Excerpt —
=====

President Rafael L. Reif wrote in an email to the MIT community June 17 that the proportion of undergraduates permitted to return to campus in the fall will be “conceivably as high as 60 percent, but likely much lower.” Each undergraduate will be housed in an individual room, Reif wrote.

Suzy Nelson, vice president and dean for student life, wrote in an email to The Tech that based on Reif’s email, “it is unlikely that hotel spaces will be needed to house undergraduates.” 

“If the plans for fall change, we will work to ensure that students in hotels get all the support they need,” Nelson wrote. “The community expectations for residents in both on-campus housing and FSILGs will be based on public health best practices and directions from MIT Medical that have been in effect throughout the pandemic.”

The McCormick Heads of House did not sign the letter “because some of the statements are in conflict with the conversations maintained in the McCormick Community,” the memorandum wrote.

The McCormick Heads of House wrote in the memorandum that having all undergraduates return for the fall term is “feasible with the proper technical and financial resources.” 

“Students will come back to Cambridge whether we house them or not, and it will make more sense to have them where we can exert some behavioral control” in the dorms, they wrote. 

McCormick Head of House Raul Radovitzky wrote in an email to The Tech that returning to Cambridge even if MIT doesn’t house them is “an option available that may work for some or many students that introduces additional health concerns that we should consider.”

=====

Pixel coordinate grounding data —
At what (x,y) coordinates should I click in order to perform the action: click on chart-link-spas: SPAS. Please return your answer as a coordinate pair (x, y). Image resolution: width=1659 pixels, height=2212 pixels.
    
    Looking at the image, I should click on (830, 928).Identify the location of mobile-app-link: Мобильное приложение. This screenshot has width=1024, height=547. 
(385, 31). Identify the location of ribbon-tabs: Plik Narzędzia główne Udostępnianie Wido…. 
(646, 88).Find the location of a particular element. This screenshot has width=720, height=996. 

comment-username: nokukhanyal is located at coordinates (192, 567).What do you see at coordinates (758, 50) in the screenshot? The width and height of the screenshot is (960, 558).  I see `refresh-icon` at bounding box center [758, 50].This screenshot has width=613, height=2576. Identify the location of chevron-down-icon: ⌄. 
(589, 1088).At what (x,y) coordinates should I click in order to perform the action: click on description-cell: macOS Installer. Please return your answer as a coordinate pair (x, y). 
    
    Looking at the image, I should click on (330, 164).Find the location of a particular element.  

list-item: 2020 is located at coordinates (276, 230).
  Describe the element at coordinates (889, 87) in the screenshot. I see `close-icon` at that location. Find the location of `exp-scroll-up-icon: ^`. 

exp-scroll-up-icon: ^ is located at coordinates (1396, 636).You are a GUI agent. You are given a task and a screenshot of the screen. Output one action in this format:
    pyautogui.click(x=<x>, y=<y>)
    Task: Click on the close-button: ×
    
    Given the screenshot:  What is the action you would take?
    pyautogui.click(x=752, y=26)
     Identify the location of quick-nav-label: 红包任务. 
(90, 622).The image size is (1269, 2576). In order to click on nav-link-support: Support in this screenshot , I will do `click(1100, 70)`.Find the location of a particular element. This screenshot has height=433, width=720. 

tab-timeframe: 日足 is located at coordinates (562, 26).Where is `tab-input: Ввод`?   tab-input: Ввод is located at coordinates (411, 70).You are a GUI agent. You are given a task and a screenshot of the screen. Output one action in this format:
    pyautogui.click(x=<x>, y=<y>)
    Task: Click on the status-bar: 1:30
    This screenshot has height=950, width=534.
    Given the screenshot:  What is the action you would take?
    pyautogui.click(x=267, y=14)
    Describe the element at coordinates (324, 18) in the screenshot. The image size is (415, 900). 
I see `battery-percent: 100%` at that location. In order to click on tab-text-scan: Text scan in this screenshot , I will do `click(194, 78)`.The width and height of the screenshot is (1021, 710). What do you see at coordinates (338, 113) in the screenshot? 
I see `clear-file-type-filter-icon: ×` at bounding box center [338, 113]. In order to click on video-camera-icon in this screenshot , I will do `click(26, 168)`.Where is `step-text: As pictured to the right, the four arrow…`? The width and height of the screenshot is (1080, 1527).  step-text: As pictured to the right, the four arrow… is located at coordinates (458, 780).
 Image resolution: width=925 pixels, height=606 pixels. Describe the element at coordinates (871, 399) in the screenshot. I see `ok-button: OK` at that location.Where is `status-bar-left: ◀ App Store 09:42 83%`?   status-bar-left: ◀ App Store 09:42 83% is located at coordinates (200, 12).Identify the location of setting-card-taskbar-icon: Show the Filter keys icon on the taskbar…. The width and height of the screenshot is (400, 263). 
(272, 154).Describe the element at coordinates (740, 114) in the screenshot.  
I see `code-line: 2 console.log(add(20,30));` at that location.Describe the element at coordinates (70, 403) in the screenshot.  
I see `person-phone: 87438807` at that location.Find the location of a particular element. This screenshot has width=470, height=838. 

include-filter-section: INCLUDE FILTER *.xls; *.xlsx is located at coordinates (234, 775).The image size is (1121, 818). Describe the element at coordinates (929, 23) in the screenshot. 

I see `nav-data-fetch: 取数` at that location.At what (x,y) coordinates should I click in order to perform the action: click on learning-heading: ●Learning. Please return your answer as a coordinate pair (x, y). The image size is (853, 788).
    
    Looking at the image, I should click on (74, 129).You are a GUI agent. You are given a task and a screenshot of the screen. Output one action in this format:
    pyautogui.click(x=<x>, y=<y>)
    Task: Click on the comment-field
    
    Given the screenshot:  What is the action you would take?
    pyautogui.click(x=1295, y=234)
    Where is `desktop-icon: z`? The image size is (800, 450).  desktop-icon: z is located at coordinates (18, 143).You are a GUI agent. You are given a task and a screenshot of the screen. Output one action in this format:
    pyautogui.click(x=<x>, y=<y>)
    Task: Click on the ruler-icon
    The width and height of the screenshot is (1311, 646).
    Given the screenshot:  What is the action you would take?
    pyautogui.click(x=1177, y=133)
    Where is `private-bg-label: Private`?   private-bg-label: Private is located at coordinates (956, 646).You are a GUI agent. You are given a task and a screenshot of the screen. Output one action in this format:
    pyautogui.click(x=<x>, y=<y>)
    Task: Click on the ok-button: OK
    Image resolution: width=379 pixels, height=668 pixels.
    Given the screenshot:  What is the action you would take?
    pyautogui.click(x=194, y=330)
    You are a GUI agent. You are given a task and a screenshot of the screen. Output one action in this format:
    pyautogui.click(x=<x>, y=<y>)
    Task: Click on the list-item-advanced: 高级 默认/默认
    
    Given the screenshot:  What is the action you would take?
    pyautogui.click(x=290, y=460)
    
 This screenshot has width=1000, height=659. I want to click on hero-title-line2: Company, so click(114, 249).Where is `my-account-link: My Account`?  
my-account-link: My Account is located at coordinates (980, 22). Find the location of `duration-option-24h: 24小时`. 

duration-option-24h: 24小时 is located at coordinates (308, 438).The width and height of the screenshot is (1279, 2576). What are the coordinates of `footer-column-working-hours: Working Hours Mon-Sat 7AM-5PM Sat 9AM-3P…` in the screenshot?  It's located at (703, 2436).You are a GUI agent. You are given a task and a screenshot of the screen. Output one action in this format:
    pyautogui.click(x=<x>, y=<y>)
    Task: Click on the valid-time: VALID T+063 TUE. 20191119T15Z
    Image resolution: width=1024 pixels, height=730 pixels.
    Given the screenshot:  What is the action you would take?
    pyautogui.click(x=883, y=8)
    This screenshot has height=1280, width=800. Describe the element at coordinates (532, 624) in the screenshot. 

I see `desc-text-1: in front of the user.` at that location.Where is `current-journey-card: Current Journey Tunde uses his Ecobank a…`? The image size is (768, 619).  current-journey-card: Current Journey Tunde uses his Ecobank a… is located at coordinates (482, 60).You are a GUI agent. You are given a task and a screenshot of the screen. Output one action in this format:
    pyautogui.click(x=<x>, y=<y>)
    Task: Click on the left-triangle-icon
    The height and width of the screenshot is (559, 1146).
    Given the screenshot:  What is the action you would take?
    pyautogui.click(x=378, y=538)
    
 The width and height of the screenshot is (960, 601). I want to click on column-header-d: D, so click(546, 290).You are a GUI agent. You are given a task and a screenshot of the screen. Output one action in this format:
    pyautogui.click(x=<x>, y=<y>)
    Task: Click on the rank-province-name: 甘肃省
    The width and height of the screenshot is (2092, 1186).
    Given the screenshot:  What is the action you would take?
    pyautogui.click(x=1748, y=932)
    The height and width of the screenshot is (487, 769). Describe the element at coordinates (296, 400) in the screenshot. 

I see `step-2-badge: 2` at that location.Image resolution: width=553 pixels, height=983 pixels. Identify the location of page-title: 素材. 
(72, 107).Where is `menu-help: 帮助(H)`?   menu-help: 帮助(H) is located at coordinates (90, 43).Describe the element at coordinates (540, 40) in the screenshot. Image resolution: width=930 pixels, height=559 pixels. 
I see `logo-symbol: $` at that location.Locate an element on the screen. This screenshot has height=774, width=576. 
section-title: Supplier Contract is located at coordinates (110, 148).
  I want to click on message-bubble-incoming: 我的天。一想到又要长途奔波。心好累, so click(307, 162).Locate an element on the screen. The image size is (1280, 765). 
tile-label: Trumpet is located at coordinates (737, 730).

=====

Brief 1 — In the excerpt on MIT's fall housing plans, how will each undergraduate be housed?
Brief 2 — Name every person the excerpt on MIT's fall housing plans identifies by name.
The entries are separate material and stand apart from the excerpt on MIT's fall housing plans.

Solution 1 — Each undergraduate will be housed in an individual room.

Solution 2 — Rafael L. Reif, Suzy Nelson, Raul Radovitzky